Marianne Aiello, for HealthLeaders Media , May 8, 2013

One-third of US hospitals have garnered at least one distinction from a major rating group or company. With so many other organizations receiving similar accolades, how can promoting a top quality award have any real meaning?

I don't come across news articles or press releases touting a hospital or health system's quality scores as often as I used to. So when I came across an article about the quality measures that UT Southwestern Medical Center has decided to post on its website, it got me thinking.

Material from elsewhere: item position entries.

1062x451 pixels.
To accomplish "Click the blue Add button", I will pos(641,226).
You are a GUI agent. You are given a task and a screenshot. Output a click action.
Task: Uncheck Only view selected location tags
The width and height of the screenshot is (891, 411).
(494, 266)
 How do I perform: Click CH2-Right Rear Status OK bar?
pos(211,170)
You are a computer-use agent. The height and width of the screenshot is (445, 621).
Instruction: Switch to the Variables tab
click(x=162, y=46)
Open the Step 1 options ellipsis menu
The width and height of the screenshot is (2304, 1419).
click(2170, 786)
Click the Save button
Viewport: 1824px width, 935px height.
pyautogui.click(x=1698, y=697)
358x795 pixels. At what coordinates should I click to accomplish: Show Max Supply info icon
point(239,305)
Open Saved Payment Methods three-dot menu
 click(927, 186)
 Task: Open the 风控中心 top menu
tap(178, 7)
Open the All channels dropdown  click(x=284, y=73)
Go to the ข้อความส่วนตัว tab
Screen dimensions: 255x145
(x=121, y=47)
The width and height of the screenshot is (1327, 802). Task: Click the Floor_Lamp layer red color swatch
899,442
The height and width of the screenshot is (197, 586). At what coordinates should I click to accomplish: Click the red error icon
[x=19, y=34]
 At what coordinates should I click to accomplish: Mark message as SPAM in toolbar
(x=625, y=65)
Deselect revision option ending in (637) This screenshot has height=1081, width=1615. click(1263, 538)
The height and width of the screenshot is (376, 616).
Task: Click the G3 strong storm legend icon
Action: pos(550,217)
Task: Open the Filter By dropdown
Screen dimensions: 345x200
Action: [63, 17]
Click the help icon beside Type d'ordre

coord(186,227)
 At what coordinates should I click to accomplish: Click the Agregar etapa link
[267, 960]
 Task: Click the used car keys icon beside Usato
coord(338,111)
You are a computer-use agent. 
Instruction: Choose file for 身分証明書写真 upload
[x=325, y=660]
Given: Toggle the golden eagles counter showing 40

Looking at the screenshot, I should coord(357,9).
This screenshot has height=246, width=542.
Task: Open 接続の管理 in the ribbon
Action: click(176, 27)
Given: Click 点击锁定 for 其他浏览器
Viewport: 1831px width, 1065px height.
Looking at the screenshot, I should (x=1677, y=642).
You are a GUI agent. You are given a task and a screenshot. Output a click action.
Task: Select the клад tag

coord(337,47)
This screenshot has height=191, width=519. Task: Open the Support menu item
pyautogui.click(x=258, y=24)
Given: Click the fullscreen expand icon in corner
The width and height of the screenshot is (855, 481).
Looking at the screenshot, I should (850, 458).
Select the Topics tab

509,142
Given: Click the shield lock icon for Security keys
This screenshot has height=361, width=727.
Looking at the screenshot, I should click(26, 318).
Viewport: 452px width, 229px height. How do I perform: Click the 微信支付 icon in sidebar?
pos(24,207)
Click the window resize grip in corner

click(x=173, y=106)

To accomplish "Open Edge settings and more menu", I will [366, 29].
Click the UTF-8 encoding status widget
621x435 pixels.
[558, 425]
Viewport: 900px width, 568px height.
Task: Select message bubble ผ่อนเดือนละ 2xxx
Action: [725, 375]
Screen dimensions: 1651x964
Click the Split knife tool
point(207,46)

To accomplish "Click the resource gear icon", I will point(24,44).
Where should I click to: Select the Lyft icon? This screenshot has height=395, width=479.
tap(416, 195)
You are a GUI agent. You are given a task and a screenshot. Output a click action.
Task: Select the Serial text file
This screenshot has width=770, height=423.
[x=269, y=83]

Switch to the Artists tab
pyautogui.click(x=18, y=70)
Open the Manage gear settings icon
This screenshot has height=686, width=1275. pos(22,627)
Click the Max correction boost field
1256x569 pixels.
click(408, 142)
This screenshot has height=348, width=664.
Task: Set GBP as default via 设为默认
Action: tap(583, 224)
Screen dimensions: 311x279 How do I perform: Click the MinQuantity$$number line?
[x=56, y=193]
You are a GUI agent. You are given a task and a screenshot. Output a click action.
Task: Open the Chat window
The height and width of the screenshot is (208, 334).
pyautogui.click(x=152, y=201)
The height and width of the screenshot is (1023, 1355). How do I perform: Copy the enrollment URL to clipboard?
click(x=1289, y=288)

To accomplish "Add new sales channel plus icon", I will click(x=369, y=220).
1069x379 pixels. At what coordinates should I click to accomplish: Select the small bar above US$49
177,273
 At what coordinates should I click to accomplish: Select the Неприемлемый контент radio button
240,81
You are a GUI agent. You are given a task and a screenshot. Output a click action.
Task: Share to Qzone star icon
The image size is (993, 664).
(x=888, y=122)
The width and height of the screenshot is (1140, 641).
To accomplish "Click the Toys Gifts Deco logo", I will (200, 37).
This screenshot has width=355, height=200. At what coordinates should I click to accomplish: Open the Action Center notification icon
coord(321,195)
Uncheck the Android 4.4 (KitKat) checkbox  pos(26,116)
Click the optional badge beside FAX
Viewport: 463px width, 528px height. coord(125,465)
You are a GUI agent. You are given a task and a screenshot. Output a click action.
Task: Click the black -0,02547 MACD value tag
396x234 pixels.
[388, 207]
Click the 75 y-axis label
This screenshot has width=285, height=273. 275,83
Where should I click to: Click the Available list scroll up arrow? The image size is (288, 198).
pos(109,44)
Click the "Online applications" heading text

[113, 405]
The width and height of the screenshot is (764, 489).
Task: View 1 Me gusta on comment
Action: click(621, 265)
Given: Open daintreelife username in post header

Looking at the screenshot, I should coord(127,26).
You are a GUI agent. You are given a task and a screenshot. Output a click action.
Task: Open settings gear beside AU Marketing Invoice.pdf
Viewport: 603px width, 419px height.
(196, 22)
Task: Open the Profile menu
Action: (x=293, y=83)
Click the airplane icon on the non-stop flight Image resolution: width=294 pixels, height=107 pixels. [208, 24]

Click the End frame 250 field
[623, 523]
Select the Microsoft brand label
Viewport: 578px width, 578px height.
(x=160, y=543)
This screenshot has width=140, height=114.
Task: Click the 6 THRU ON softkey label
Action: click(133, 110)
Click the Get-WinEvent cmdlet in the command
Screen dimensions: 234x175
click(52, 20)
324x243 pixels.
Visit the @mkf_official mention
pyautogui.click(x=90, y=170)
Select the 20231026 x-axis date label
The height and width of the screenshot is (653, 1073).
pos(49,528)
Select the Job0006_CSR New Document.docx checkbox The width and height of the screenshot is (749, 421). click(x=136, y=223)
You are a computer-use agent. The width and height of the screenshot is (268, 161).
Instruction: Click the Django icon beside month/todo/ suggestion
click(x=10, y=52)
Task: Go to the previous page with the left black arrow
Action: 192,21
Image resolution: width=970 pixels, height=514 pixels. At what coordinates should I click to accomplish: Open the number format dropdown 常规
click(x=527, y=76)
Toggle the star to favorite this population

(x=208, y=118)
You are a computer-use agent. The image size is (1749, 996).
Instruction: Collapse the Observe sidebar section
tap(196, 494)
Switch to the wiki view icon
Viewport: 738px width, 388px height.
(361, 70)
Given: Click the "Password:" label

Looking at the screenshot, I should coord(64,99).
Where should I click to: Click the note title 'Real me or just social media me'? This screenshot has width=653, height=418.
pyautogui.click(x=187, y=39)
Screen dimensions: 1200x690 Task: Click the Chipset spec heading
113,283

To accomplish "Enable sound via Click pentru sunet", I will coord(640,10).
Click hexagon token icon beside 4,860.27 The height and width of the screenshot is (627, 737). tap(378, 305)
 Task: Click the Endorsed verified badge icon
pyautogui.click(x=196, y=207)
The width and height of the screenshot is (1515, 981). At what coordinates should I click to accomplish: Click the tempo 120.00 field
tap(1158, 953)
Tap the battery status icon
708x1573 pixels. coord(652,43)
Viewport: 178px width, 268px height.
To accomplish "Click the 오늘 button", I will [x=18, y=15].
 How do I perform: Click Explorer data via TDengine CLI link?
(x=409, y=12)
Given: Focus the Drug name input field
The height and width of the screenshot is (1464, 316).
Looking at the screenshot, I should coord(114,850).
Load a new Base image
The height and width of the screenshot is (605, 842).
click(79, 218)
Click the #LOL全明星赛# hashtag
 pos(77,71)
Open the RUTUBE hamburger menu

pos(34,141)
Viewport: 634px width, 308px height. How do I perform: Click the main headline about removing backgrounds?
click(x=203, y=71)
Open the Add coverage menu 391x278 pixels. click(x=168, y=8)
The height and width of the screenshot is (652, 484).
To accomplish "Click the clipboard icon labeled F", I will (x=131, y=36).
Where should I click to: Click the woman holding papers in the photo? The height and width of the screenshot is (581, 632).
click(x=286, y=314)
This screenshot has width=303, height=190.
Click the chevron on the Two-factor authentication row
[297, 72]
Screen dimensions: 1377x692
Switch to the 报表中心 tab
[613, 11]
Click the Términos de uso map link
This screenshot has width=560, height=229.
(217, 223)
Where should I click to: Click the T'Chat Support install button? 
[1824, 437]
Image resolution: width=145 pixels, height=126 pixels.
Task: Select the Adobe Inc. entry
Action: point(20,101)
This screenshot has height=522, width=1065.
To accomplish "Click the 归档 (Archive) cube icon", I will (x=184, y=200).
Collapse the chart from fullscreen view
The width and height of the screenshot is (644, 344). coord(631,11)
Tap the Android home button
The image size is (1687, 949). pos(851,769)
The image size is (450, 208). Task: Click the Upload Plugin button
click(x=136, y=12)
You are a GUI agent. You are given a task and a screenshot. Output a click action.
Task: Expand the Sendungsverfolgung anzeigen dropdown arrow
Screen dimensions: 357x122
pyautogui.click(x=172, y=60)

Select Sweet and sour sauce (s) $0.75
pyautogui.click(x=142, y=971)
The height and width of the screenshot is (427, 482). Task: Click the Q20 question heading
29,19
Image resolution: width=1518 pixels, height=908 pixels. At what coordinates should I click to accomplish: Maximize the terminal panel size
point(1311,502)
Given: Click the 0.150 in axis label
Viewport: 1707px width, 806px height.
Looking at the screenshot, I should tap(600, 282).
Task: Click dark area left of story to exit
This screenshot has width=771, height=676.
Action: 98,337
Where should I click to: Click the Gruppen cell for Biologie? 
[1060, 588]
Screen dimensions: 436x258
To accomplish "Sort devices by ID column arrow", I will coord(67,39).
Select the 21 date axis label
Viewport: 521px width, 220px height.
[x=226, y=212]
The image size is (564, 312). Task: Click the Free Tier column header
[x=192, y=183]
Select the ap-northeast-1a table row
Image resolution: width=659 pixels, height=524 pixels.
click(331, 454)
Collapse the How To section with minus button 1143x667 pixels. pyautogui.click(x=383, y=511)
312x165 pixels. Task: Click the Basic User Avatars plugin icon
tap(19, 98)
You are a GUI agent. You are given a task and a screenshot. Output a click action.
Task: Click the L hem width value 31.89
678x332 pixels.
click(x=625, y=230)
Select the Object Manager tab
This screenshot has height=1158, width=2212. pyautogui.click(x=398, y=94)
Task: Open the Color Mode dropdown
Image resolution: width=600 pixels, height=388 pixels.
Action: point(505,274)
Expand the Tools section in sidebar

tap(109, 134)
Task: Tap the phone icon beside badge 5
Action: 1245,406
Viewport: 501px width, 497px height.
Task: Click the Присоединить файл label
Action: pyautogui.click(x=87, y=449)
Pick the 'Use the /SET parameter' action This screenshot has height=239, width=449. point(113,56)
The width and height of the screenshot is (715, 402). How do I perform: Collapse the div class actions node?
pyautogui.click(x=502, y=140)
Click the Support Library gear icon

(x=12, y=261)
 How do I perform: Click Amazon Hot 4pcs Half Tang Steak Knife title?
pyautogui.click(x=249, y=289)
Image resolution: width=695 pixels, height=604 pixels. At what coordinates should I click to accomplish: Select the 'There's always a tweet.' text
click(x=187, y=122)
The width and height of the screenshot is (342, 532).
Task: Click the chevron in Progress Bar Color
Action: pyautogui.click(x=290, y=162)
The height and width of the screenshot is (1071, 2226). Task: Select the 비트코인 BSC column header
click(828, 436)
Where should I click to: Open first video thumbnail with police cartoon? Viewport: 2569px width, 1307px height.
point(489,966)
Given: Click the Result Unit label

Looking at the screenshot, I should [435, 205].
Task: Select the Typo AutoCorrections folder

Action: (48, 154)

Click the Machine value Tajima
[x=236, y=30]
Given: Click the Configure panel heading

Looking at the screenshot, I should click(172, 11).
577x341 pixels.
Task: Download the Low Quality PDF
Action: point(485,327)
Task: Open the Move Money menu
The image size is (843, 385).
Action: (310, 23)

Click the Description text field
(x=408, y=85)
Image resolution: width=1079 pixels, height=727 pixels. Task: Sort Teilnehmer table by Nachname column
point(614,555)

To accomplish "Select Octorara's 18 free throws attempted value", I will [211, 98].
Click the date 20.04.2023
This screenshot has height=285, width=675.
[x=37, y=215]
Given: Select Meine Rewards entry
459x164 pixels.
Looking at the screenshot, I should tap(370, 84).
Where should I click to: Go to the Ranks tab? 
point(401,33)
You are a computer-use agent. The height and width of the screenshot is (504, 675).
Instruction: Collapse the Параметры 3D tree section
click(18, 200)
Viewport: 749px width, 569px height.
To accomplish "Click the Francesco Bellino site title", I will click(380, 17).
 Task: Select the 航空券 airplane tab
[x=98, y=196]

First, the relative lack of media coverage must mean that most organizations are already listing their quality ratings online, are doing so quietly, or are moving away from the practice altogether .

MU proposed rules

Second, I was struck by this seeming contradiction: The medical center's chief quality officer told the reporter, "Some [health systems] put [quality data] out there for marketing reasons. We're just trying to help patients make choices about where they get their healthcare."

While statements like this aren't uncommon, I can't help but roll my eyes at a hospital leader telling a media outlet that he's not doing the thing that's being publicizing for marketing purposes.

But finally, and most importantly, I noticed that the article did not mention of the source of the quality metrics.

Upon further investigation on UT Southwestern's quality webpage, I discovered that it uses data from Hospital Compare, HCAHPS, Press Ganey, the University HealthSystem Consortium, the National Healthcare Safety Network, and the National Database of Nursing Quality Indicators.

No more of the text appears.